■ **What you have to do**
Using the data below, report how many lines hold the word "header". Include nothing else in the reply.

■ **Extracted material**
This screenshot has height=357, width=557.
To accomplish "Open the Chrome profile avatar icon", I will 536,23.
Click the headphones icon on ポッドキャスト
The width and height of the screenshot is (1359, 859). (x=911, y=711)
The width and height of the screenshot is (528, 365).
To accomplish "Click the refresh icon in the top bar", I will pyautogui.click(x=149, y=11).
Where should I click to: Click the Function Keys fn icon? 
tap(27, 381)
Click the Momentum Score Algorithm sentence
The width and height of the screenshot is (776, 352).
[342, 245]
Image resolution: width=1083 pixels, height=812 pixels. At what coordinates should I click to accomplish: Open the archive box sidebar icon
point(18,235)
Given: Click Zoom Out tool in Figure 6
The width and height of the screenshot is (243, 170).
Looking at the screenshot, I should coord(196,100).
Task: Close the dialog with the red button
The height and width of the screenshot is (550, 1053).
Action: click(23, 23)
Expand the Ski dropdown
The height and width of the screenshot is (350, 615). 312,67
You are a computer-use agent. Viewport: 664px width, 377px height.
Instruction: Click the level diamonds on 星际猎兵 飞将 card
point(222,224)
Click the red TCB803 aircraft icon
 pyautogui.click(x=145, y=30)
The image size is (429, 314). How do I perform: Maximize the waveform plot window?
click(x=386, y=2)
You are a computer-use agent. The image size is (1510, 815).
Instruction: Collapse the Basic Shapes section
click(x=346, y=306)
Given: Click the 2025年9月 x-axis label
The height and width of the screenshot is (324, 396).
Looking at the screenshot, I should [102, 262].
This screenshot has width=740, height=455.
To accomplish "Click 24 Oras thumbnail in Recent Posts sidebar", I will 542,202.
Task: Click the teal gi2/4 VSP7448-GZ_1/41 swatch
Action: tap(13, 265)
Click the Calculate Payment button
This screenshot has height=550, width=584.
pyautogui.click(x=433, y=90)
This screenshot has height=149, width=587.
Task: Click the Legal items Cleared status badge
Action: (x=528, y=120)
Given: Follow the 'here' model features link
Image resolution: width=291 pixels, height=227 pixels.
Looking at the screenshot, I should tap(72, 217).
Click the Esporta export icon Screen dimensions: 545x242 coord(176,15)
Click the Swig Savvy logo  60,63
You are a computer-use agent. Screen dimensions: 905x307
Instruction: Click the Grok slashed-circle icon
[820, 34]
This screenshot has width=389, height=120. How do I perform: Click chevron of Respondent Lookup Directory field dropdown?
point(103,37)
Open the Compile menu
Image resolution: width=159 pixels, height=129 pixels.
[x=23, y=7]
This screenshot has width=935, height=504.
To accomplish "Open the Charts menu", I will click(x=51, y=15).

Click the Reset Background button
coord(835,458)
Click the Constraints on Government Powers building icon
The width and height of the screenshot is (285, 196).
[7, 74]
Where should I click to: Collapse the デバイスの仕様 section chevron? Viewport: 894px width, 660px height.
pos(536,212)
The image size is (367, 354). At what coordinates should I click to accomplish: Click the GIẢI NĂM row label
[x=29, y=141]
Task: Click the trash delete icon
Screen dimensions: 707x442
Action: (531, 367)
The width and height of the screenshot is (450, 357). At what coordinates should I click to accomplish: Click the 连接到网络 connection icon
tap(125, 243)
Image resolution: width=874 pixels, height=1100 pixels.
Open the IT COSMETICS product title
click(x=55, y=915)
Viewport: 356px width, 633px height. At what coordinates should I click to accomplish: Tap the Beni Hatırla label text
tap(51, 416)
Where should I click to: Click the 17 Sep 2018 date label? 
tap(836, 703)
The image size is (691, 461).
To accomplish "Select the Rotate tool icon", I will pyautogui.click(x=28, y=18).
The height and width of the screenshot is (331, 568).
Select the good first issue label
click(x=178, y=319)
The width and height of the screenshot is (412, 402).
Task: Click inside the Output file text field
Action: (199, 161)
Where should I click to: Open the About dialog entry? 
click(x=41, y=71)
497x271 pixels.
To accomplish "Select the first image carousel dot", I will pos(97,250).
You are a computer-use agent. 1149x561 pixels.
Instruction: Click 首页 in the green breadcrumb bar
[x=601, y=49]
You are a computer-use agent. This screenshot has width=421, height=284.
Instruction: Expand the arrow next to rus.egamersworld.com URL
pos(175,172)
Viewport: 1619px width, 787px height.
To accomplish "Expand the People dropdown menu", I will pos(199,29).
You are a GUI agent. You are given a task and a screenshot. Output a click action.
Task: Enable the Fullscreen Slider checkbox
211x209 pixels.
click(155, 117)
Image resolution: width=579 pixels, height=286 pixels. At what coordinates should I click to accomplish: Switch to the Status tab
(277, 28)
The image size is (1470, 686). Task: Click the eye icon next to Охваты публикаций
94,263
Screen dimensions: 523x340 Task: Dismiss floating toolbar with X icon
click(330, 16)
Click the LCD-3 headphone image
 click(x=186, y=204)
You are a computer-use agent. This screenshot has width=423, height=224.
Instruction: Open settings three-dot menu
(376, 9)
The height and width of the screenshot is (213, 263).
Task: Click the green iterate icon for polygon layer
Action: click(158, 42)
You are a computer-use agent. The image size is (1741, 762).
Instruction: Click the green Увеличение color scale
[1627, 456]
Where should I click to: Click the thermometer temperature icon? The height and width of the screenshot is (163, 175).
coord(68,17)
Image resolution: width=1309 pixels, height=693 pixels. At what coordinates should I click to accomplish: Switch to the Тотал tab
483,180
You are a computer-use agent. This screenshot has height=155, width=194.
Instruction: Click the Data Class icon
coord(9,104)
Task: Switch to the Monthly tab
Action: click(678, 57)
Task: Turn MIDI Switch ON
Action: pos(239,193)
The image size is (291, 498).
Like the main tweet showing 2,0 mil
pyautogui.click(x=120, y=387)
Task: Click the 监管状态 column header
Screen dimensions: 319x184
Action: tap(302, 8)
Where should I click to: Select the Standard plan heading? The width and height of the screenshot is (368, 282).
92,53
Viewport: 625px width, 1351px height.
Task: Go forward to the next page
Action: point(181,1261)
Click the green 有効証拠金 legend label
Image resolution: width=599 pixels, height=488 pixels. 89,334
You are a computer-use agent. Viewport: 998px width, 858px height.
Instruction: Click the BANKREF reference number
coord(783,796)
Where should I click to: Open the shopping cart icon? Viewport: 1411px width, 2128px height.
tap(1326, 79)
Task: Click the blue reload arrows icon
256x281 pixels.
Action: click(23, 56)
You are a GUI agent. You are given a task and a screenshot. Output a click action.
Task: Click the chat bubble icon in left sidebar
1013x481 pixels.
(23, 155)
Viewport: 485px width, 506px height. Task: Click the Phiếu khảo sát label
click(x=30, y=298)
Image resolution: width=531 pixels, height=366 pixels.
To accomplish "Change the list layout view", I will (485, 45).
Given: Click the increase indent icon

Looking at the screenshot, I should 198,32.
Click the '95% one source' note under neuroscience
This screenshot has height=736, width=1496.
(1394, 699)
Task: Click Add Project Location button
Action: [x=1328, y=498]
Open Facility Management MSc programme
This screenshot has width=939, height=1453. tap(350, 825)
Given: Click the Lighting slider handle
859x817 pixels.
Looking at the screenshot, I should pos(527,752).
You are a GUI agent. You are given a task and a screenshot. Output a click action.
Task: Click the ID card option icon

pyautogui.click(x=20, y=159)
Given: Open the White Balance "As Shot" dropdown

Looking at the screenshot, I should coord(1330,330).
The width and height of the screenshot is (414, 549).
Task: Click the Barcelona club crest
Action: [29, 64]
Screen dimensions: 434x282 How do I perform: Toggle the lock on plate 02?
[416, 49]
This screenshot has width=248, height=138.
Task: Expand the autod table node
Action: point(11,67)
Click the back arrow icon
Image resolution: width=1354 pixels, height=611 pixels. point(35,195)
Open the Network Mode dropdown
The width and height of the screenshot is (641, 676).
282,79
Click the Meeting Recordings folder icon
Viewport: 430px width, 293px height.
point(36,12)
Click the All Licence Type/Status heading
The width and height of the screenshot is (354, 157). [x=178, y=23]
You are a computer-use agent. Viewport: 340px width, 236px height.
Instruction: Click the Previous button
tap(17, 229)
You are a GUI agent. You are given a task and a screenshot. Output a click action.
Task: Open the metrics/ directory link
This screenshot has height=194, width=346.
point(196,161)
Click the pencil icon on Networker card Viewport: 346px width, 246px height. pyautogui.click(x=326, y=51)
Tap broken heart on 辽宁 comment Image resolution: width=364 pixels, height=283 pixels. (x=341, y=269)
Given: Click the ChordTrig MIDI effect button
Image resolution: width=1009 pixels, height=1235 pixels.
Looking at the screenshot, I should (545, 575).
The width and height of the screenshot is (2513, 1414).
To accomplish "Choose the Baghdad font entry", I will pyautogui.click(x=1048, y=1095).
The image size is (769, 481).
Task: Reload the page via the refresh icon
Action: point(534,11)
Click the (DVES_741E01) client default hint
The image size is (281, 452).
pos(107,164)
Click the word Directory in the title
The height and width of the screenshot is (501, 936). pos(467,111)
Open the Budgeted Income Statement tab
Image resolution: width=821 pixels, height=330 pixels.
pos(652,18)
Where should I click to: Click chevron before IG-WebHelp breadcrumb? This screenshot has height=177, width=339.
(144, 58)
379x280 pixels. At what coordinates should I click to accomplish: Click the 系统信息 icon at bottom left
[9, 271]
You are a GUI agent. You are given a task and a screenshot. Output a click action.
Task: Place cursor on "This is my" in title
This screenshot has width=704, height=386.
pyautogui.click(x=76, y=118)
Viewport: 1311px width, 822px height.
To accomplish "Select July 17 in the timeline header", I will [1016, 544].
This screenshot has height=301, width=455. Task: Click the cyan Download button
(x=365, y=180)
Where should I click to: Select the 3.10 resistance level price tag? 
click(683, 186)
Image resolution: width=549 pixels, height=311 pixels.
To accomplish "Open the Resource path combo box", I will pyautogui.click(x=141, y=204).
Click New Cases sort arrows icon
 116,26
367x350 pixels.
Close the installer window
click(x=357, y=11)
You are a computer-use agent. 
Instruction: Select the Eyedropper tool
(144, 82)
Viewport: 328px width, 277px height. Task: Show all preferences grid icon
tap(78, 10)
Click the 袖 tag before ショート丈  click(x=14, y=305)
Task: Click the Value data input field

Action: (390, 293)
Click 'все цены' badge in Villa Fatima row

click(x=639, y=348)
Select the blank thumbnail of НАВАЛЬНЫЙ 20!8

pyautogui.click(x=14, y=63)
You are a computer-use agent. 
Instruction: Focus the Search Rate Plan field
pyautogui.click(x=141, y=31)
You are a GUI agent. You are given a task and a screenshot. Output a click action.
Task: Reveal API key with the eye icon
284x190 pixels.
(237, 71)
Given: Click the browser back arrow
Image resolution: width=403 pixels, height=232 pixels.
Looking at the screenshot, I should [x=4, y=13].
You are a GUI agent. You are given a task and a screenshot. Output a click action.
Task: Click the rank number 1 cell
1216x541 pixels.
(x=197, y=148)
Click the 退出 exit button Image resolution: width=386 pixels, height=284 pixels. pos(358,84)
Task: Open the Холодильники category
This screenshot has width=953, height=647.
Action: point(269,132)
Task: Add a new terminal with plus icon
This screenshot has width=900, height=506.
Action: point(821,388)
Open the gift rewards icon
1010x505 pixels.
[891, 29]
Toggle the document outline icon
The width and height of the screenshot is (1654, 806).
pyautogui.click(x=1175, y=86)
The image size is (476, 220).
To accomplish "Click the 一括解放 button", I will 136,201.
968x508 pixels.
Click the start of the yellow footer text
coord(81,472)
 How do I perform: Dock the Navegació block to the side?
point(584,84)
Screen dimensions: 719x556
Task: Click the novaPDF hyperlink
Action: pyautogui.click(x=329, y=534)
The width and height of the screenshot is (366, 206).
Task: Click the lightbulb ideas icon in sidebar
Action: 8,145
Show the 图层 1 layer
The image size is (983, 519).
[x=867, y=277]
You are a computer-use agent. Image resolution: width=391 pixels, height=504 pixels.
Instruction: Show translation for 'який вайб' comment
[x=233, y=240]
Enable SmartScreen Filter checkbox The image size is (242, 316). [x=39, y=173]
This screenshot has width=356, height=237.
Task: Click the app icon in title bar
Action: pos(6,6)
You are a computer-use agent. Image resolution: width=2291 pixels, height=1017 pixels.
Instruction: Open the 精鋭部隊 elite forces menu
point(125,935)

■ **Exercise response**
2